▶ _List of tasks_:
A – In the biography of Marjorie Garber below, recast the paragraph beginning "She is the author of eighteen single-authored books" as a bulleted list that keeps its main facts.
B – Write the next part of the biography of Marjorie Garber, picking up after its final sentence.

▶ _Reading passage_:
****************

Marjorie Garber is the William R. Kenan, Jr., Professor of English and of Visual and Environmental Studies at Harvard University.
She is the author of eighteen single-authored books and the editor or co-editor of seven edited collections. Among her books are six on Shakespeare (Dream in Shakespeare, Coming of Age in Shakespeare, Shakespeare’s Ghost Writers, Shakespeare After All, Profiling Shakespeare, and Shakespeare and Modern Culture), two on gender and sexuality (Vested Interests: Cross-Dressing and Cultural Anxiety and Vice Versa: Bisexuality and the Eroticism of Everyday Life), two on cultural studies (Dog Love and Sex and Real Estate: Why We Love Houses) four that directly address literary study and the arts (Academic Instincts; Patronizing the Arts; A Manifesto for Literary Studies; The Use and Abuse of Literature), and four collections of essays on literature and culture (Symptoms of Culture; Quotation Marks; Loaded Words; and The Muses on Their Lunch Hour). She has published essays in Critical Inquiry, Raritan, and the Shakespeare Quarterly, as well as articles and Op-Ed pieces in The New York Times, The New Yorker, The Atlantic, Harpers, and The Chronicle of Higher Education. She is a member of the advisory board of the public television series Shakespeare Uncovered, and has appeared in several of its programs, as well as in many other television and radio interviews.

****************

▶ _Record extracts_:
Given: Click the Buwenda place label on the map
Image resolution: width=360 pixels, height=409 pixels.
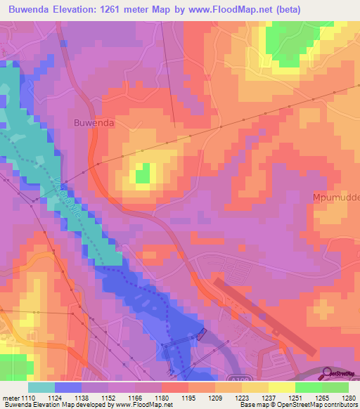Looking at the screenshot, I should (x=94, y=122).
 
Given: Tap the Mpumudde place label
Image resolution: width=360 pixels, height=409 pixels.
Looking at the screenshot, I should (x=335, y=198).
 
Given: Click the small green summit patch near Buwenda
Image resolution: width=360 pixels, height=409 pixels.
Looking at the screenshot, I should (x=143, y=172).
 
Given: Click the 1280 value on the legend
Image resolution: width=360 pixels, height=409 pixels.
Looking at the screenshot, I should (x=349, y=397).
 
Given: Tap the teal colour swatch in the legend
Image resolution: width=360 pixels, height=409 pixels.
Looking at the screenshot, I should (x=41, y=387).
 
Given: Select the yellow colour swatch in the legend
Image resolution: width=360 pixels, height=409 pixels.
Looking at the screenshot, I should (x=281, y=387).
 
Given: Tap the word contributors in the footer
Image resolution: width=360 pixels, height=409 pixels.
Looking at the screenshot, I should (x=339, y=405).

****************

▶ _Answers for each item_:
A –
- Author of eighteen single-authored books and editor or co-editor of seven edited collections
- Six books on Shakespeare: Dream in Shakespeare, Coming of Age in Shakespeare, Shakespeare's Ghost Writers, Shakespeare After All, Profiling Shakespeare, and Shakespeare and Modern Culture
- Two on gender and sexuality: Vested Interests: Cross-Dressing and Cultural Anxiety, and Vice Versa: Bisexuality and the Eroticism of Everyday Life
- Two on cultural studies: Dog Love, and Sex and Real Estate: Why We Love Houses
- Four on literary study and the arts: Academic Instincts, Patronizing the Arts, A Manifesto for Literary Studies, and The Use and Abuse of Literature
- Four essay collections on literature and culture: Symptoms of Culture, Quotation Marks, Loaded Words, and The Muses on Their Lunch Hour
- Essays in Critical Inquiry, Raritan, and the Shakespeare Quarterly
- Articles and Op-Ed pieces in The New York Times, The New Yorker, The Atlantic, Harpers, and The Chronicle of Higher Education
- Member of the advisory board of the public television series Shakespeare Uncovered, appearing in several of its programs
- Many other television and radio interviews

B –
In addition to her writing and teaching, Marjorie Garber has held a number of administrative posts both within Harvard and in national and international organizations. At Harvard she has been the Director of the Humanities Center, the Director of the Carpenter Center for the Visual Arts, the Chair of the Department of Visual and Environmental Studies, Associate Dean of the Faculty of Arts and Sciences and Director of Graduate Studies in the English department. She has served as the President of the Consortium of Humanities Centers and Institutes, Trustee of the English Institute, and as a member of the Board of the American Council of Learned Societies. She is a member of the American Philosophical Society, has received honorary degrees from Bates College and Swarthmore College, and was honored as a Literary Light by the Boston Public Library. Her book Shakespeare After All was awarded the Christian Gauss Prize by Phi Beta Kappa. She is an Honorary Senior Research Fellow at the Shakespeare Institute in Stratford-upon-Avon, and was the First Inaugural Dean’s Visiting Professor at King’s College, London. She was chosen by Harvard as a Walter Channing Cabot Fellow, an award given to tenured faculty for distinction in research, teaching, and mentoring, and has also received teaching awards from the Harvard Extension School and from Yale College. In 2017-1018 she was selected by the Harvard Crimson as one of the Fifteen Professors of the Year.